5 listopada 2012

List do Lennona

The Beatles, Beatlesi, Beatlemania, Paul McCartney, George Harrison, Ringo Starr i Ty, Wielki John Lennon. Byłeś, jesteś i będziesz najsłynniejszym Beatlesem, to Twoje nazwisko do tej pory święci triumfy, znajdujesz się w gronie najbardziej znanych i wpływowych muzyków świata. A gdyby tak wcielić się choć na chwilę w pisarza science fiction, postawić pytanie „Co by było, gdyby…” i stworzyć alternatywną historię Twojego życia?

 

Jest 9 października 1940 roku. Twoje przyjście na świat świętują rodzice. Nie rozwodzą się, lecz wspólnie towarzyszą Ci przez całe dzieciństwo, okres młodzieńczy i wprowadzają w dorosłe życie. Uczysz się w Liverpool Art College i nie porzucasz szkoły, bo Twoim największym marzeniem jest zostanie znanym i docenianym plastykiem. Zamiast The Quarry Men zakładasz klub młodych plastyków, malarzy, fotografików, rzeźbiarzy. Zrzeszacie młodych ludzi, którzy pragną twórczej wolności i autonomii. Wyjeżdżacie razem w plener i tam tworzycie. Wieczorami przy dźwiękach gitary, skupieni wokół rozpalonego ogniska, pijecie wino i rozmawiacie o tym, co najważniejsze: o życiu, miłości, sztuce. Podczas jednego z takich wyjazdów poznajesz piękną Angielkę, malarkę, która po dwóch latach staje się Twoją żoną, wierną towarzyszką życia. Macie troje dzieci, które w dorosłym życiu uszczęśliwiają Was siedmiorgiem wnucząt.

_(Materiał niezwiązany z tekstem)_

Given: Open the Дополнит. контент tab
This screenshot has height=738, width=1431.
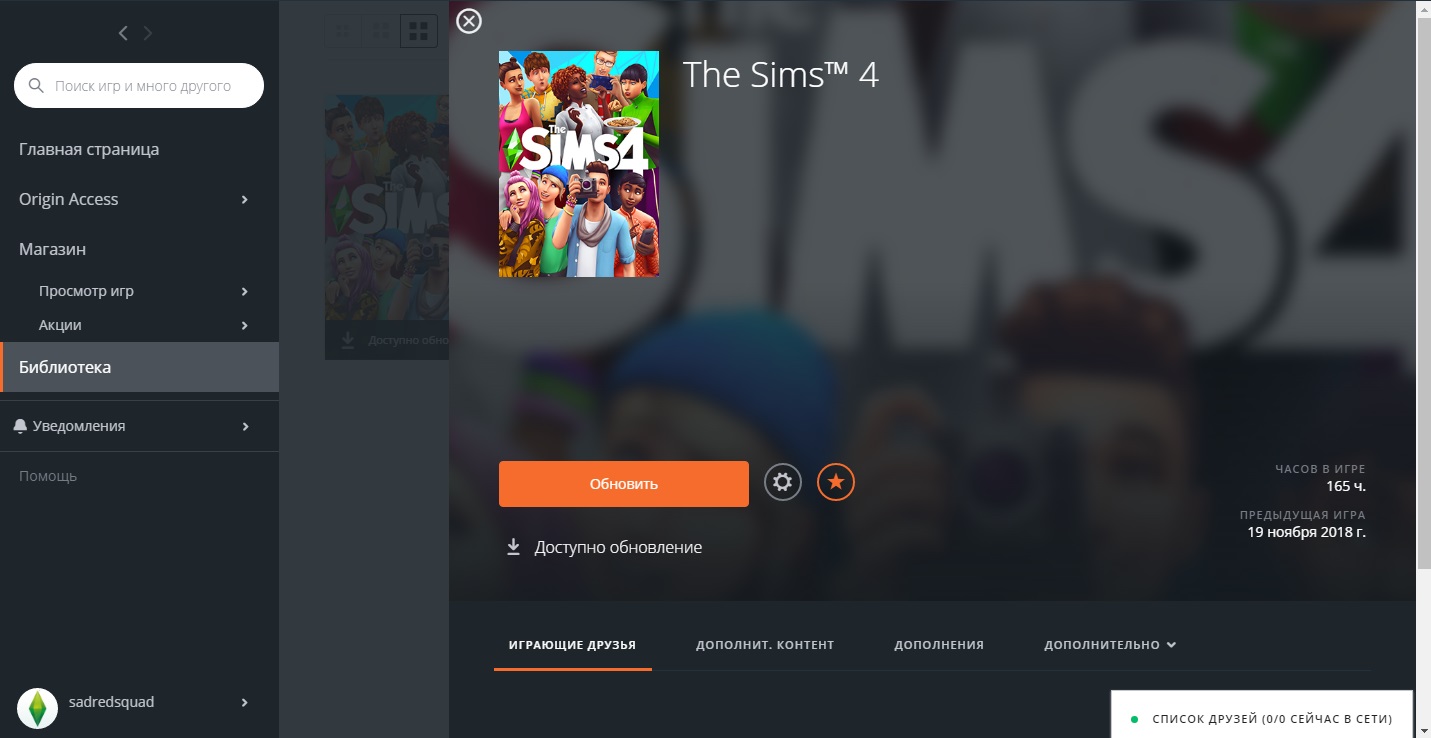Looking at the screenshot, I should pyautogui.click(x=765, y=645).
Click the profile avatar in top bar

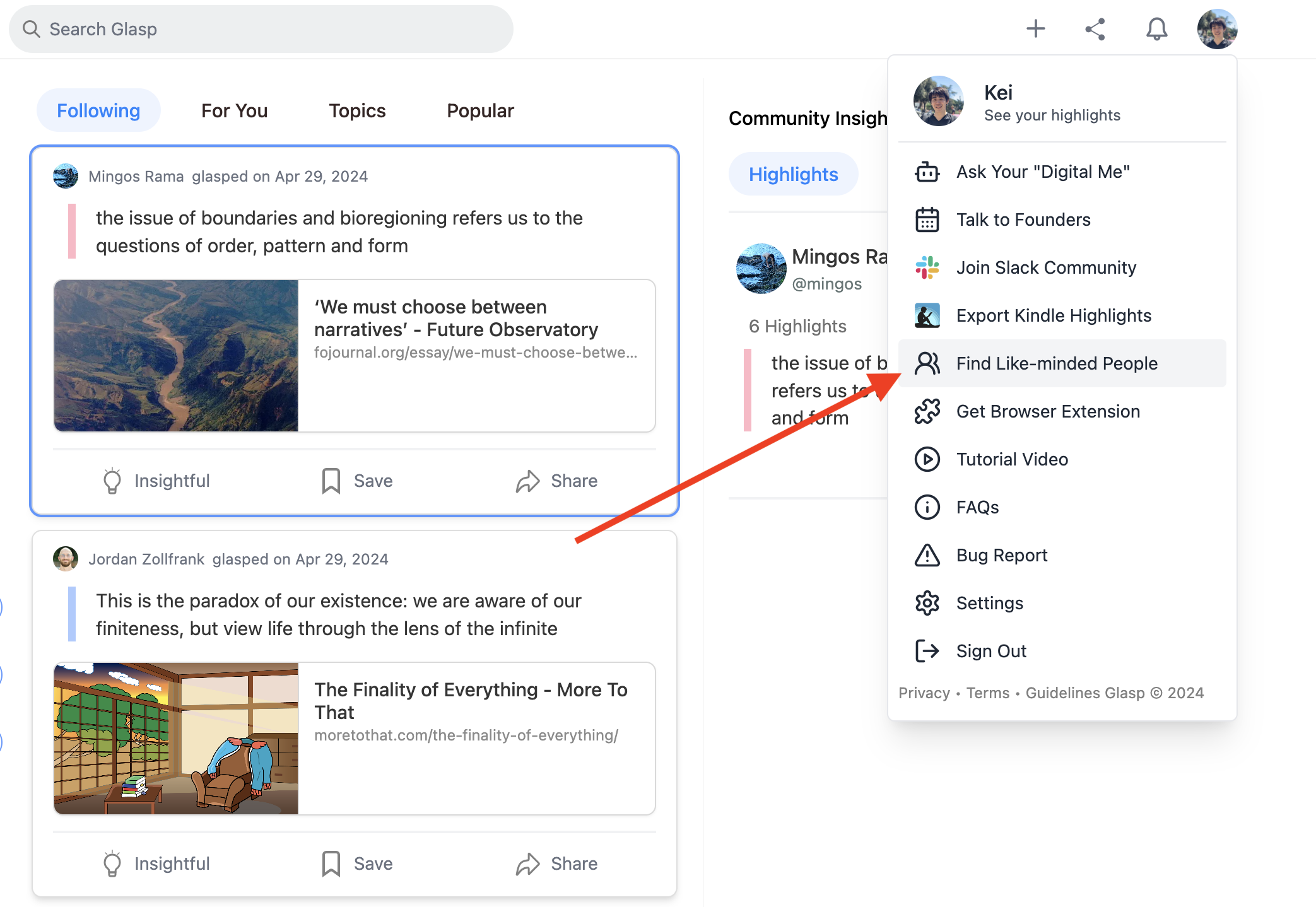coord(1216,29)
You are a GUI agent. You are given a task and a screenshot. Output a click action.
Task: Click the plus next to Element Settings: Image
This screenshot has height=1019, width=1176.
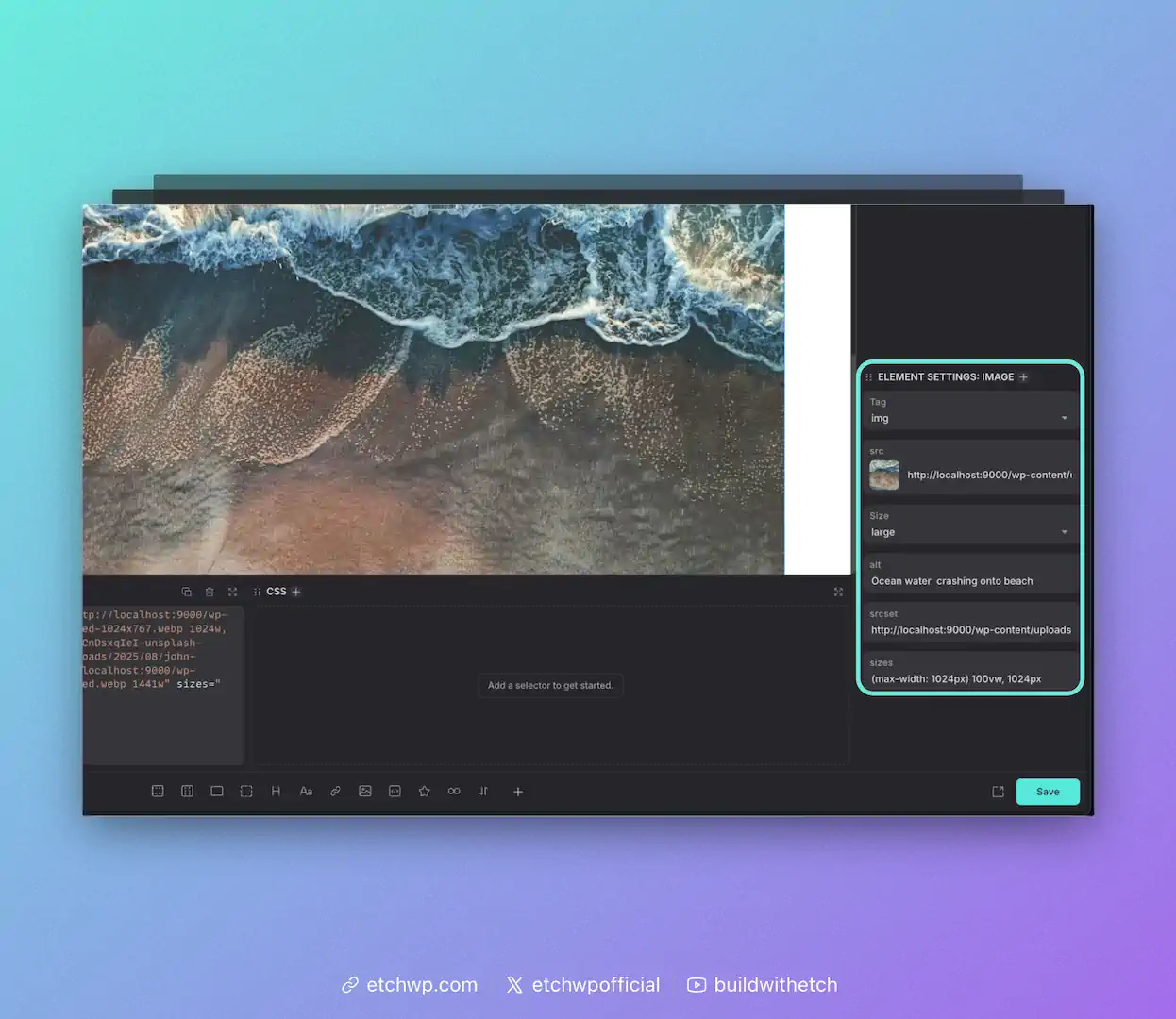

W spokoju kontemplujecie starość, która zastała Was trzymających się za rękę. Spędzacie razem każdy dzień tworząc i robiąc to, co jest dla Was najważniejsze. Wciąż żyjecie w duchu wolności i kultury. Jesteście szczęśliwi, razem, do końca. Ty i Twoja żona. Ty i Twoja sztuka.

 

Gdyby tak potoczyłoby się Twoje życie, nie byłoby The Beatles. Nie byłoby tych wszystkich ludzi, miejsc, sytuacji, ale byłbyś Ty. Gdybyś miał możliwość – co byś wybrał?

 

Karolina Purłan

 

Tekst, który uhonorowaliśmy główną nagrodę w konkursie “List do Lennona”.